Nov 1, 2007 at 4:43 pm #1407497Robin,
I've put silicon caulk dots on the bottom of my Thermarest in big diamond & X patterns. It works great in my TT Contrail.
As a bit of dirt/grit may stick to silicon caulk patterns I figured it's easier to get it off my pad than off the tent floor.
Eric
Nov 1, 2007 at 9:01 pm #1407517I had to do the tent floor and the pad .
Nov 2, 2007 at 1:48 am #1407532I was just thinking that an alternative way to use sealant on the floor but not add too much weight would be to paint on the tent floor a small patch of sealant just where you plan to use the sleeping pad and not the entire floor. That way you can save a lot of weight.

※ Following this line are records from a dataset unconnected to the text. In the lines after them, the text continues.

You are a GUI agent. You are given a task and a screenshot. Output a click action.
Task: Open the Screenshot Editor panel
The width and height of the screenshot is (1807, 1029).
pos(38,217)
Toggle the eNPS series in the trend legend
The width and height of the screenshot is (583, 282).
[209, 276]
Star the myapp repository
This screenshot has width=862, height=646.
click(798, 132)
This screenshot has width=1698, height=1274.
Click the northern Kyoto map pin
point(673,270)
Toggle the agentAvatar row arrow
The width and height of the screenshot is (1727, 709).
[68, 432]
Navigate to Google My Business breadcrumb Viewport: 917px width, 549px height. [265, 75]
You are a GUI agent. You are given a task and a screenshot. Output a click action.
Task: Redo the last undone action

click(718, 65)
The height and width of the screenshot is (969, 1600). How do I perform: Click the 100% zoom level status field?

Nov 2, 2007 at 9:15 am #1407552Miguel:
Don't paint an entire tent floor — or even an entire area. Just paint a few lines across the floor area where you would position your pad. :)
Nov 22, 2011 at 7:05 pm #1804603I thought i just found a new solution for the slipper pad problem with out messing up the floor or pad with a coat of sil net, so I wanted to share it with all of you. Before posting I did a quick search and, the first post i looked at showed i only found out something that somebody else already found.
YES GG thin pad is a great option for stopping the slippery pad problem. Nice one RossNov 23, 2011 at 7:36 am #1804759Putting polyurethane (Seam Grip) on the pad hasn't worked well for me either.
Thinning GE Silicone II outdoor caulk with mineral spirits has worked well in coating both sides of the floor on three Tarptents. I shake it to mix and apply it with a gloved hand. It's certainly not perfectly diluted and mixed, but it works. Start with a very clean floor. If there's dirt or body oils on the floor, clean with rubbing alcohol first.
I use this general procedure:
http://jwbasecamp.com/Articles/Silnylon1/index.htmlIt does add some weight, but the resulting better sleep is worth it to me.
Nov 23, 2011 at 7:44 am #1804762I solved this problem once and for all. I set up my shelter, and then simply superglued my pad right in the middle of the tent floor where I wanted it. Absolutely no slip whatsoever! And since I always packed my pad and tent inside my pack, this doesn't take up any more room than each piece did separately. I deflate the pad, then roll up the tent with the glued pad inside. At camp, I simply unroll the tent and set it up – the pad is already there, right where I want it! Works like a charm.
Boy, I miss April.
Nov 23, 2011 at 2:16 pm #1804920Douglas
You have also missed the EggTent thread at Backpaker (now deleted, BRING IT back !)Anyway, this is how I do it :
http://www.youtube.com/user/francodarioli?feature=mhee#p/u/17/WPYPN3CeQCI
It works for me…
Franco
Here it is :
the EggTent
http://www.youtube.com/watch?v=HtYy5vkmDHQ
you can thank me later…..Nov 23, 2011 at 2:43 pm #1804924If you do paint the floor with diluated Silicone caulk, make sure to use the low odor mineral spirits as the regular mineral spirits leave quite a smell. Even the low odor ones leave a strong smell that's annoying for a few days so you really want to air it out before you use it.
Nov 23, 2011 at 2:46 pm #1804925So, I had a problem with my TT Rainshadow II. I painted two 4" wide strips across the width of the tent (GE Silicone II diluted with white gas). While on a sloped surface, my pad kept slipping. I talked to Henry about this and he recommended that I paint vertical strips on my pad and that seems to have solved the problem.